Primary Chronicle

Page from the Primary Chronicle

Tale of Bygone Years in Radzivill Chronicle

The Primary Chronicle also known as the Tales of Bygone Years is the history of Kievan Russia  from the year 850 to about 1110. It is the best guide to the history of Russia during this time. Without it, we would have little knowledge of how Russia came to being as well as how the Varangians (Episode 1) came to the land of the Rus.

The monk Nestor is believed to have put together the original compilation in 1113. He worked at the court of Grand Prince Sviatapolk II of Kiev. Sviatapolk’s reign was marked by his battles with his cousin, Vladimir Monomakh. While he was unchallenged as Grand Prince (Veliki Knaiz), he was deeply disliked.

In 1116, the head of the Vydubetsky Monastery in Kiev, hegumen Sylvester of Kiev is said to have updated the Primary Chronicle while some believe he may have compiled it instead of Nestor. Grand Prince Monomakh was a patron of Sylvester’s and helped him to create the works. This version is the first one that we have access to although very little of it has passed on to us in the present day.

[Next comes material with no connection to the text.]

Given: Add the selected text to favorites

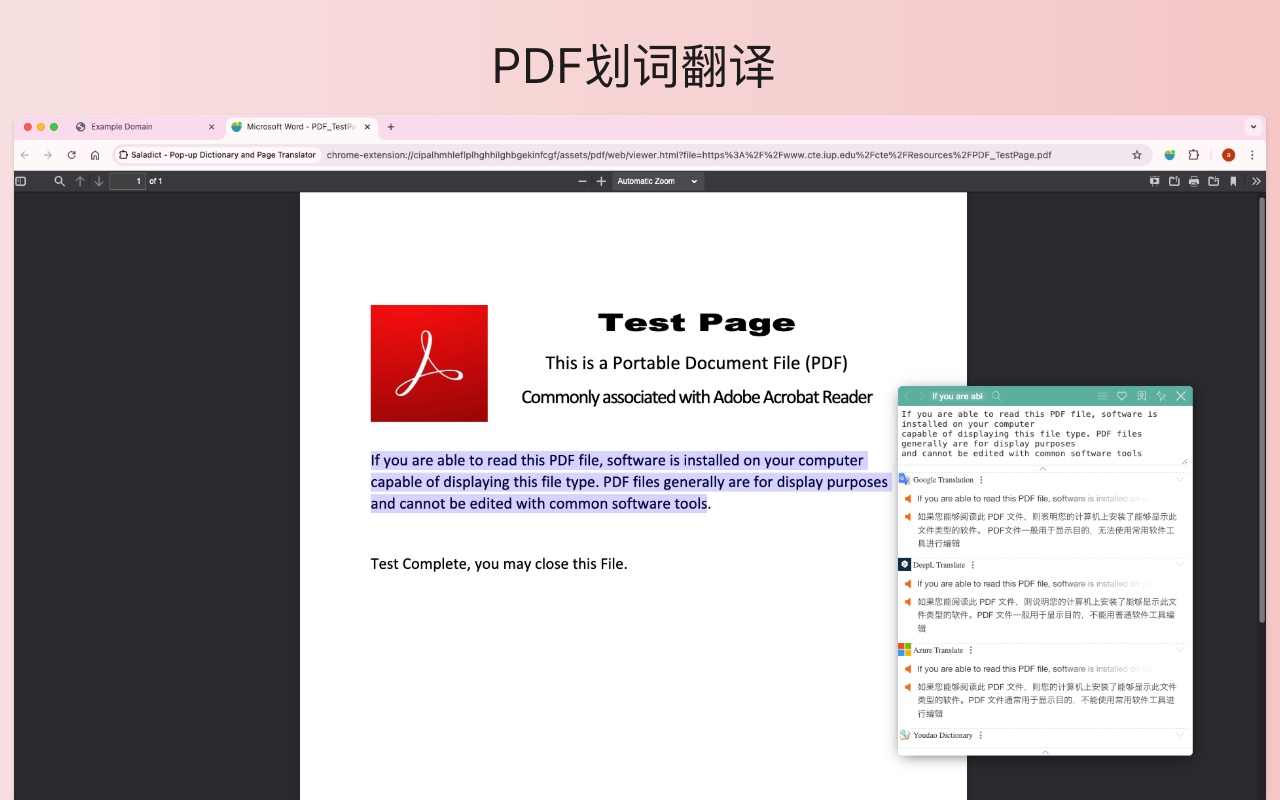Looking at the screenshot, I should click(1122, 395).
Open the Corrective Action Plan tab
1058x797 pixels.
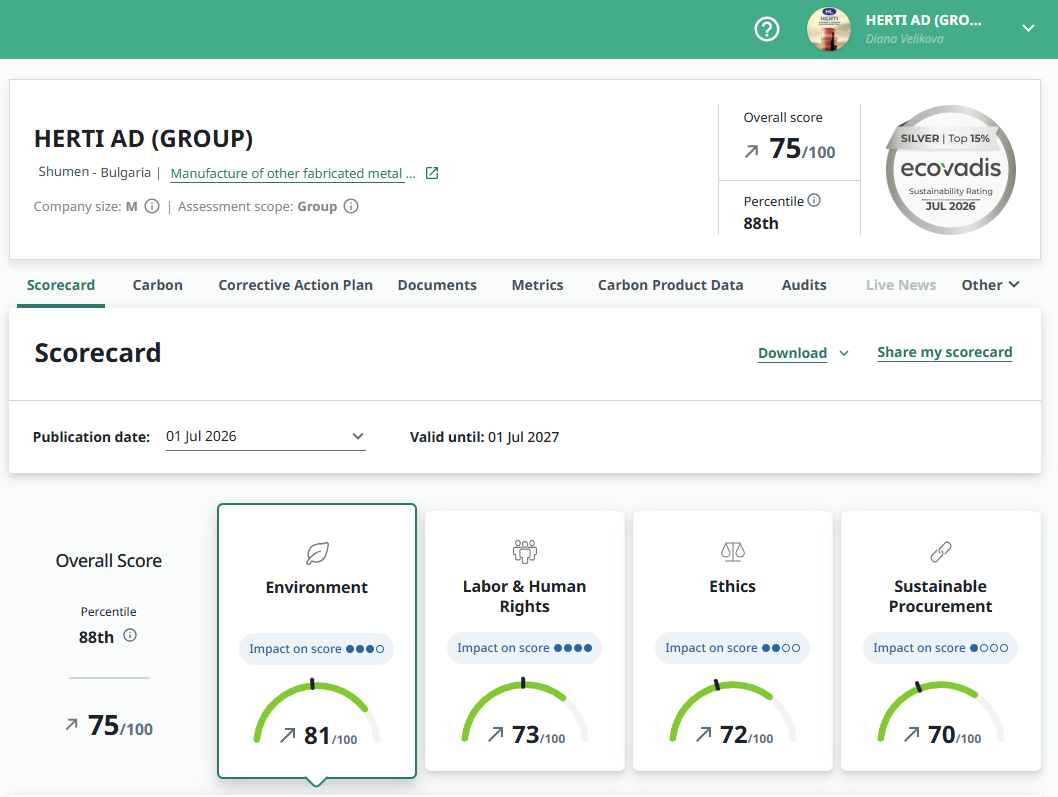click(296, 285)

While we don’t have the original manuscripts, we do have two versions that were written a few centuries afterwards. This first one, written in the 1300’s, is called the Laurentian codex and was compiled by the Nizhni Novgorod monk Laurentius for Mikhail of Tver. The years 898–922, 1263–83 and 1288–94 are missing for unknown reasons.

The third version is known as the Hypatian codex and it was compiled in the 1500’s and is the most complete one we have. It was written in Old Church Slavonic and provides us much of the missing information that was not included in the older Laurentian codex.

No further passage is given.